For more than 40 years, Stan Berenstain and his wife Jan entertained millions of children while teaching them how to read.
Stan and Jan were in their teens when they met in a drawing class at the Philadelphia Museum School of Industrial Art. A warm friendship and a mutual love of art soon developed into a blossoming romance, but World War II put their relationship on hold.
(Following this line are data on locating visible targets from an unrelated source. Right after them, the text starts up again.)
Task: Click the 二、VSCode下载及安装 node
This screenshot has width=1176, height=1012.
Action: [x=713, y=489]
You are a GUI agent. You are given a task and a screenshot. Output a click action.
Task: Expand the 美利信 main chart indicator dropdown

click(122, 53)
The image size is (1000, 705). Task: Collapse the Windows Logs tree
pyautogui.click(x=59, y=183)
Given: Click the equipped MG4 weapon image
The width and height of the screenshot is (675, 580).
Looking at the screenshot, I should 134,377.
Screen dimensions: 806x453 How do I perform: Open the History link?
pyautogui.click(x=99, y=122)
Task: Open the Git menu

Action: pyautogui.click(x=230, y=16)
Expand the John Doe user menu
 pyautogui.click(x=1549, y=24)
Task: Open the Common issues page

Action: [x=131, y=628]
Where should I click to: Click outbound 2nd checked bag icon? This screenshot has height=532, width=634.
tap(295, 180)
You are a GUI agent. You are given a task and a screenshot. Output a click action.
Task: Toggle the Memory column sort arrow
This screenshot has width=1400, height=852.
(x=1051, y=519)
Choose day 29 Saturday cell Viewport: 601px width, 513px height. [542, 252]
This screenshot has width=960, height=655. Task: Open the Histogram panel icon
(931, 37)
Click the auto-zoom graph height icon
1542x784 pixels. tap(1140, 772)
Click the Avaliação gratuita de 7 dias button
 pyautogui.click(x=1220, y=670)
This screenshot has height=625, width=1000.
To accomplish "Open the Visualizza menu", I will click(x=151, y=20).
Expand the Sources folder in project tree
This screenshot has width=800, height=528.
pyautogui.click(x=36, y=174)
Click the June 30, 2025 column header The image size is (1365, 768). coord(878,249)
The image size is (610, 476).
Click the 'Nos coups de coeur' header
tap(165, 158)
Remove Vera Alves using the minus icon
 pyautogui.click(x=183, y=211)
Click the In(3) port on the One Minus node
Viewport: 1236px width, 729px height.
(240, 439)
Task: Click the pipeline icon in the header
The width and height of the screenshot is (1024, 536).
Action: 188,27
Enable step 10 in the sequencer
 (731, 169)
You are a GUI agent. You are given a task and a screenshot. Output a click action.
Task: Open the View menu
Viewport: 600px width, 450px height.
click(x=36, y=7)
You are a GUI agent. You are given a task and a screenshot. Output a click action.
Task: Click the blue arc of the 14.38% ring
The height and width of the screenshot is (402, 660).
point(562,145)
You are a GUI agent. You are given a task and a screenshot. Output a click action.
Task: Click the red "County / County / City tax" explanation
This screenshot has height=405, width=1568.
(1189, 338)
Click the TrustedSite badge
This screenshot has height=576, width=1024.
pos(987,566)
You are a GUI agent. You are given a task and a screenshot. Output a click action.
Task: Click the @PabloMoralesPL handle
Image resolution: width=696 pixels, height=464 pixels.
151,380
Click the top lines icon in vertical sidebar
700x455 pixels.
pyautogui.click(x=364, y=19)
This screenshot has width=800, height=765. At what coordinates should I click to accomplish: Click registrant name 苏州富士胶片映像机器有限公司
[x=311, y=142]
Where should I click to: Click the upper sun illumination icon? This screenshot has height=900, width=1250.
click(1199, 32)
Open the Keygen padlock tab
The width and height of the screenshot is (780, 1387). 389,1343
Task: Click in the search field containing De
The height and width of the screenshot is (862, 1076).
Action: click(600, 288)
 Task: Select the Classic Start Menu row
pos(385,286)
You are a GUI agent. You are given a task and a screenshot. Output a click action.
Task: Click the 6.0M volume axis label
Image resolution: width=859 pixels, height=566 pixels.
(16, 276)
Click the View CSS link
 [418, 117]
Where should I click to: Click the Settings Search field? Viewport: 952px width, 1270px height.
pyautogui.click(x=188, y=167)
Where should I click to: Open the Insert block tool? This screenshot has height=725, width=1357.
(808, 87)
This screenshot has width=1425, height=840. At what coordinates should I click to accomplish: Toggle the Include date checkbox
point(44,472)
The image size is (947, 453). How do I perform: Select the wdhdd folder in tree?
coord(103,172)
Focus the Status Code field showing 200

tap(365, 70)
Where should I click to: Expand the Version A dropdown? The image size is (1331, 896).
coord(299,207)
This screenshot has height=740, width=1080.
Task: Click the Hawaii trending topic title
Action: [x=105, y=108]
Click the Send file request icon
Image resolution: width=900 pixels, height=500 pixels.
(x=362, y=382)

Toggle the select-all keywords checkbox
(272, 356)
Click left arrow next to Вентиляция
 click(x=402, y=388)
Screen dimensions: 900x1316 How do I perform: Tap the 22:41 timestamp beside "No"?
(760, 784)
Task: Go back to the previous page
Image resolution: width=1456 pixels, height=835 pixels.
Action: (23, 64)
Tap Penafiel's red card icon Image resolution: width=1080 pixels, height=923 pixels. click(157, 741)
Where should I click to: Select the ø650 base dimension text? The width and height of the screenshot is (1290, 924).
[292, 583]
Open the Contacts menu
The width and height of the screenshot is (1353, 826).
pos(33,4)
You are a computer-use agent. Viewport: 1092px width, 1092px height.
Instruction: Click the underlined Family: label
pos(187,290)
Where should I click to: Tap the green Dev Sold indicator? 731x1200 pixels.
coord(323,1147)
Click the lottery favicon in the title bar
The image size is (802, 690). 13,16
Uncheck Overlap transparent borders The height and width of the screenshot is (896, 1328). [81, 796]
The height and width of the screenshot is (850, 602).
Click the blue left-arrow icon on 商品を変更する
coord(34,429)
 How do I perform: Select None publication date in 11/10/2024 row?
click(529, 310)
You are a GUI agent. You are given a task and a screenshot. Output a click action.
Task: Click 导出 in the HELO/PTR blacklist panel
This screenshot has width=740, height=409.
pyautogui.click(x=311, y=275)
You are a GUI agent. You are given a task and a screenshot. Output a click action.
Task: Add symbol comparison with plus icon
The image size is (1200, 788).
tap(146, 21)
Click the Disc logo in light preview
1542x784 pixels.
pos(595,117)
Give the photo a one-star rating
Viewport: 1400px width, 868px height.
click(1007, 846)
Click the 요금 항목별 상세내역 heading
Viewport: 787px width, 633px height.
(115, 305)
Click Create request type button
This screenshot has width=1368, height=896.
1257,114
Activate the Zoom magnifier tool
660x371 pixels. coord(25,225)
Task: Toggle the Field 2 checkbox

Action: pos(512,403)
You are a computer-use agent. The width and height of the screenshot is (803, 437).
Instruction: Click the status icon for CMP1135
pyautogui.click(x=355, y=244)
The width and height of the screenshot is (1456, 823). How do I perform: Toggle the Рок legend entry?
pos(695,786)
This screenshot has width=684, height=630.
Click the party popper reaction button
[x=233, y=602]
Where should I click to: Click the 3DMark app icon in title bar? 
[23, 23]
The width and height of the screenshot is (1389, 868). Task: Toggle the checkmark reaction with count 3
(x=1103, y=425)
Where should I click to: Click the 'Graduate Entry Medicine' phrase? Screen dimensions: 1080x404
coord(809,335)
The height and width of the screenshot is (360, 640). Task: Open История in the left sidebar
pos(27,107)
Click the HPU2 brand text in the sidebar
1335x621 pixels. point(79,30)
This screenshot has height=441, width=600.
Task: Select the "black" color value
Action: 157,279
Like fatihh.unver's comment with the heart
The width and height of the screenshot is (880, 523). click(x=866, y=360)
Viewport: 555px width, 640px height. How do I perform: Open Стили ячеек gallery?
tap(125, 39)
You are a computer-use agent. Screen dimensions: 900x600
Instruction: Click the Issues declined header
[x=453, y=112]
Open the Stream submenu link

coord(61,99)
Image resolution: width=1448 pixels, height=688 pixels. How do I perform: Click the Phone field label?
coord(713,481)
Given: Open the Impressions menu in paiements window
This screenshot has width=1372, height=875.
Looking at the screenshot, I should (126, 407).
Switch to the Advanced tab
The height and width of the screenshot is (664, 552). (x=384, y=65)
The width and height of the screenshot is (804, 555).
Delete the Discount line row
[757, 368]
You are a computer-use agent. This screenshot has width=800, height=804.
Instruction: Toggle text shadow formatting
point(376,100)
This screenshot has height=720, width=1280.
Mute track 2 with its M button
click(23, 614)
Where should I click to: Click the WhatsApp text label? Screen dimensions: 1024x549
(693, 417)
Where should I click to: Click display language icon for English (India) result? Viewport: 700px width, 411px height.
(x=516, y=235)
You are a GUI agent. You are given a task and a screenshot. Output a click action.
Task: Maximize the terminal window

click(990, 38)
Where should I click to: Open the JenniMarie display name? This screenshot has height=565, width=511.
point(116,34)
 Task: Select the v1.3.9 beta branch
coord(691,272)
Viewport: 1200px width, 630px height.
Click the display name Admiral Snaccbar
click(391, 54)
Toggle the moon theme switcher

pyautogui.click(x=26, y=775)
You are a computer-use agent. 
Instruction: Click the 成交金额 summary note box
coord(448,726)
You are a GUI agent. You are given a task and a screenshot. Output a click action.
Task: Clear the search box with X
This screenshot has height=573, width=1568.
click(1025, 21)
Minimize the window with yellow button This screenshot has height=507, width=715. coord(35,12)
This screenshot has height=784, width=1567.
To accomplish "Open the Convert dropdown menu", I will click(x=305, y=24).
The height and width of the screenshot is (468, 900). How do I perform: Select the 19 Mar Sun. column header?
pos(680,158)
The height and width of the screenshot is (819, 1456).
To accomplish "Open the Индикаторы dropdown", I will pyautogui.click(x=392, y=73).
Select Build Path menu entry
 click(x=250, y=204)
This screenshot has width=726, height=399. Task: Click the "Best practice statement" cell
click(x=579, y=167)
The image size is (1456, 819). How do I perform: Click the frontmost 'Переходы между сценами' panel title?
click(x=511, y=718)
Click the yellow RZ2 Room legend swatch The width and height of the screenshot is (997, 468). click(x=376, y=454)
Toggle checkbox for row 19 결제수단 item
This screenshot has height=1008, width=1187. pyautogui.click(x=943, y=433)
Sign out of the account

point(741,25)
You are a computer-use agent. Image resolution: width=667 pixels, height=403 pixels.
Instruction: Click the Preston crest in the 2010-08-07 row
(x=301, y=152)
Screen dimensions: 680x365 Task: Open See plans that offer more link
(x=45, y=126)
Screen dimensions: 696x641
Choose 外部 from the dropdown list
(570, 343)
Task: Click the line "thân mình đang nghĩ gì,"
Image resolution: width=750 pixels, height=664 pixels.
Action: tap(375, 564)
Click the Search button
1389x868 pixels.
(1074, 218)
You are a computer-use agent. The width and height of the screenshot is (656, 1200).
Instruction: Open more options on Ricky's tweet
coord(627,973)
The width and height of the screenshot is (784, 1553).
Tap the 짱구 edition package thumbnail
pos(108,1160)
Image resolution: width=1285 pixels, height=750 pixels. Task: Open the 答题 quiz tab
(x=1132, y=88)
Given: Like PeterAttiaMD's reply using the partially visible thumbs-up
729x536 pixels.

Stan attended engineering school at the University of Maine, then served in a field artillery unit and as a medical artist at an Army plastic surgery center. At the same time, Jan worked as a riveter in an aircraft factory and produced engineering drawings for military contractors. Once Stan’s three-year tour of duty ended in 1946, the couple wed and began collaborating on cartoons and submitting them to magazines. Soon they were regular contributors to Collier’s, Good Housekeeping, McCalls, The Saturday Review and The Saturday Evening Post.
An editor at a New York publishing house saw their cartoons and asked the Berenstains if they’d like to do a book. Inspired by the birth of their first son, the couple published the “Berenstains’ Baby Book” (1951). It attained modest success and led to the publication of several family humor books.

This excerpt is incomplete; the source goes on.